The exhibition also includes letters from prisoners who at about this time, autumn 1938, were imprisoned in the same transit camp and who wrote to their families.

Pavel Nerler told us that even live witnesses had been found. Essentially this was the physics teacher Konstantin Evgenevich Khitrov. “A person whom Nadezhda Yakovlevna Mandelstam considered the main witness and disguised by the pseudonym “Physicist L”, the writer explained. The opening was also attended by Natalya Konstantinovna, the daughter of Konstantin Khitrov.

At the exhibition it is even possible to see a stone from the quarry where Mandelstam worked.

The great poet ‘shared the fate of millions’, became ‘camp dust’. This is the crossroads, Pavel Nerler said, to which the exhibition is dedicated, where Mandelstam and the country met their fate, ‘with the masses,’ as he himself put it.

Irina Shcherbakova expressed her opinion that, ‘Mandelstam really did share the fate of millions. Probably, it is symbolic that it was him in particular. The greatest poet of the 20th century ended up in the very place with the people who, to their misfortune, were there too. If it were possible to imagine a real hell on earth, then he found himself in it and that includes the last weeks of his life.’

The historian shared her memories. “When we were quite young, an unbelievably tormenting question for those people older than us, for our parents, grandmothers and grandfathers was what happened to our relatives? What happened in their last days, how their lives ended, where to find their remains? Very often the answer went along the lines of: it’s better you don’t know; better not to imagine what this was. But that made the desire to know all the more intense, all the more agonizing. I remember well the endless conversations to which Nadezhda Yakovlevna returned: all the same, whom do you trust, whose evidence do you consider as reality? Even up till now I take this as some kind of miracle – the fact that traces were found, that not everything just disappeared, that from somewhere or other lists have come to light and the archives have been opened.’ 

She added, “For Memorial it is very important that we end the year with this exhibition.”

In his turn, Aleksei Makarov focussed especially on the display window of the exhibition which held samizdat publications of the poetry of Osip Mandelstam. whom Pavel Nerler called ‘the king of samizdat’, because of the huge number of collections of his work published by that means. 

For photos about the exhibition by Vera Vasilieva, see HERE

‘We see how over the decades the biography of Mandelstam has flourished and broken through. But that has been not just his fate, but also the fate of his poetry. These were emigre publications, samizdat”

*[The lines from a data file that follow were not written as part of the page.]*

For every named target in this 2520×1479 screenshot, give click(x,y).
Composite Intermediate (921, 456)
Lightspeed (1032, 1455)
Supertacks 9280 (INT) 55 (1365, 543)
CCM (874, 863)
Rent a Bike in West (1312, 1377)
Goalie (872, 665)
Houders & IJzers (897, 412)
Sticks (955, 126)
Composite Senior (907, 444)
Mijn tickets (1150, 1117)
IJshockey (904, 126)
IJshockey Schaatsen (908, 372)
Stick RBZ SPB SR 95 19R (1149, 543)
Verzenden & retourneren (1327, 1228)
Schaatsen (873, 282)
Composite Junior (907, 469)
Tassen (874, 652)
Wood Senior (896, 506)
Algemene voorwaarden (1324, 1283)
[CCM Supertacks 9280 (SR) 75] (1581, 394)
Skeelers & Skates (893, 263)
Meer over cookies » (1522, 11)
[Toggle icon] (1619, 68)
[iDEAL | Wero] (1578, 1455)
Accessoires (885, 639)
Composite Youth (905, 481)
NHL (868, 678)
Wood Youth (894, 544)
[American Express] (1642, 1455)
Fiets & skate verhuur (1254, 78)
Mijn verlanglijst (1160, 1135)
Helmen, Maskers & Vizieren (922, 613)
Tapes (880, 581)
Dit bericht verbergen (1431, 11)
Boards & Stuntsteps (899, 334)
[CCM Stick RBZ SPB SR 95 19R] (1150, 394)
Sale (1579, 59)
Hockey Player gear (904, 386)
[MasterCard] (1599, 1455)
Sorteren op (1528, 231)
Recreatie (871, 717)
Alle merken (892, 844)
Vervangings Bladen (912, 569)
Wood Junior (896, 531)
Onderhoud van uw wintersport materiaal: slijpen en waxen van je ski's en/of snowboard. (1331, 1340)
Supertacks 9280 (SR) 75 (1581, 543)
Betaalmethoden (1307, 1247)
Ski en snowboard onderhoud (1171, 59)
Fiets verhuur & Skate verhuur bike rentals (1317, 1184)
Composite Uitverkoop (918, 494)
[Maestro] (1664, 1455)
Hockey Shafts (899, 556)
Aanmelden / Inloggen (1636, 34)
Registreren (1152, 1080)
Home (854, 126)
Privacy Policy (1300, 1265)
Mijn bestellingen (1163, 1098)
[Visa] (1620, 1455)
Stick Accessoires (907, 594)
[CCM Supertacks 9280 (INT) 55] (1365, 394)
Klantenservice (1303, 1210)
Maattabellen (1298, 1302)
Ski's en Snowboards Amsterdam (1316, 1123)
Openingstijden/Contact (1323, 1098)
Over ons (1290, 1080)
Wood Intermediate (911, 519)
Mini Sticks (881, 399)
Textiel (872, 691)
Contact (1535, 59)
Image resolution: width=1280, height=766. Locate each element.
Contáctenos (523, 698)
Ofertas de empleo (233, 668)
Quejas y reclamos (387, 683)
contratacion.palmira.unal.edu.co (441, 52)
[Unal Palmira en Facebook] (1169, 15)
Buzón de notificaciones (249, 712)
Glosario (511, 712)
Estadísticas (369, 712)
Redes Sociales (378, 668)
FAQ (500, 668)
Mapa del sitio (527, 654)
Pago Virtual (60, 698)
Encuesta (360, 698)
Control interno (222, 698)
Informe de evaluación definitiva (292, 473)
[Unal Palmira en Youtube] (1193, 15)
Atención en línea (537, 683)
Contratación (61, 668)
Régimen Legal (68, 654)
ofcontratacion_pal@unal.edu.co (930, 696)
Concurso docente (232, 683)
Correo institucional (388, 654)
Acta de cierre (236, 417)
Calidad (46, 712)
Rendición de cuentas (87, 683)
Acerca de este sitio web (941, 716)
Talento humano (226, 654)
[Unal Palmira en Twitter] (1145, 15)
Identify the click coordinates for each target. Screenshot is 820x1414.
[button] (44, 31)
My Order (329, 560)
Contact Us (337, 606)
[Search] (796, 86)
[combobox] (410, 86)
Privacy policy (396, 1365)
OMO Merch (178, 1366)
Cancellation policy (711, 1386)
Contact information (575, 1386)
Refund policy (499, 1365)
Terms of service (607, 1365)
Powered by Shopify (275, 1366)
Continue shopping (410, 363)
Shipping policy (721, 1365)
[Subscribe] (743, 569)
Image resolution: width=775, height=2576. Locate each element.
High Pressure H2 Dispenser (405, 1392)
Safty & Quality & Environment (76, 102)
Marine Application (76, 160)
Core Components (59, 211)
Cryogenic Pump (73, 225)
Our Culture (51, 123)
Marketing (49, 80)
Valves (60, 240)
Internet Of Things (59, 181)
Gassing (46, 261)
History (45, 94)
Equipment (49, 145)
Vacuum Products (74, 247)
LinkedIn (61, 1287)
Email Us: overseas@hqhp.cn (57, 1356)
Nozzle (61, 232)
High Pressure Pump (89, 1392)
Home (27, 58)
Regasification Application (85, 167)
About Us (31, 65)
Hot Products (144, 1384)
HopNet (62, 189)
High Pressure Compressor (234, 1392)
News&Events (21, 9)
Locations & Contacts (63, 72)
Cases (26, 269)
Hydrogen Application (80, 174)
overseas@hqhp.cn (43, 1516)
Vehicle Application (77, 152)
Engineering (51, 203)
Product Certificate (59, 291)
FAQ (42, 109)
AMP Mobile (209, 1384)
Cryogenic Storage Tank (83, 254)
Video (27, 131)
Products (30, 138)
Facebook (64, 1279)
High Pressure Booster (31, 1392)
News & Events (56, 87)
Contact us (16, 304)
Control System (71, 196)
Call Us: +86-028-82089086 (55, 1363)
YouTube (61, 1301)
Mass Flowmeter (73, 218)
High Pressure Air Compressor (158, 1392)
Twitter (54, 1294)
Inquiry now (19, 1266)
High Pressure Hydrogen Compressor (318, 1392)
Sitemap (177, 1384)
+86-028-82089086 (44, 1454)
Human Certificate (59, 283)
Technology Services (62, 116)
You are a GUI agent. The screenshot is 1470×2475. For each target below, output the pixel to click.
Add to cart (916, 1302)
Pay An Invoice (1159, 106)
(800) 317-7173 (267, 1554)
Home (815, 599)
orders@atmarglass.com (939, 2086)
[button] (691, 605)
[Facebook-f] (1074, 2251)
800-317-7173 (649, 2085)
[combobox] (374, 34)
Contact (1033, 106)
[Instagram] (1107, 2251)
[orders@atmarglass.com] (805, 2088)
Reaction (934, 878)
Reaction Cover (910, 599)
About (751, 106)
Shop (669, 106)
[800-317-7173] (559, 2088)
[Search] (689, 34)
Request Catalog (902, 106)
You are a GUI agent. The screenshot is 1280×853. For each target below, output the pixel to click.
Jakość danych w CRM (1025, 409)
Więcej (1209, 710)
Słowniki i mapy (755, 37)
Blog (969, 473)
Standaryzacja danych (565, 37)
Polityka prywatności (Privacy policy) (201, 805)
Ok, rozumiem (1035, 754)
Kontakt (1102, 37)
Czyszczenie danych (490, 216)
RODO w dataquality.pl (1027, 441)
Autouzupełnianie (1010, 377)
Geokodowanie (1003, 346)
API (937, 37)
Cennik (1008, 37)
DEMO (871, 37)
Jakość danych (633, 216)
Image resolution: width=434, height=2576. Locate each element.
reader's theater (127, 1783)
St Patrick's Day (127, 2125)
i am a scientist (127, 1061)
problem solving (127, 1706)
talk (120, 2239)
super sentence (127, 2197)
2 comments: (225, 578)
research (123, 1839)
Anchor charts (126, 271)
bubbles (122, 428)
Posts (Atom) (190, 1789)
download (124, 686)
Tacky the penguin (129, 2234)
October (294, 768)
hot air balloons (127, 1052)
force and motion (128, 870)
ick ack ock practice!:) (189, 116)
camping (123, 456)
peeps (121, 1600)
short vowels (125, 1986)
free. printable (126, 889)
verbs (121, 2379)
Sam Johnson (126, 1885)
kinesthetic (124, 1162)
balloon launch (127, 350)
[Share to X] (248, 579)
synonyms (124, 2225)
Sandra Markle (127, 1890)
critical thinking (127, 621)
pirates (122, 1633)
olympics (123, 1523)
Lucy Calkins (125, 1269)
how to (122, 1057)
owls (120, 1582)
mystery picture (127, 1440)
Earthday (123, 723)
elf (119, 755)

He remarked that a few poems exist in a number of versions by the poet because Nadezhda Mandelstam gave various editors different manuscript versions she had in her possession. All this is very important for researchers and simply those who value the poet’s work.

The exhibition ‘Osip Mandelstam. Journey’s End’ is open at International Memorial Society (5/1 Karetny Lane) from 11.00 till 19.00 daily, except for weekends and public holidays.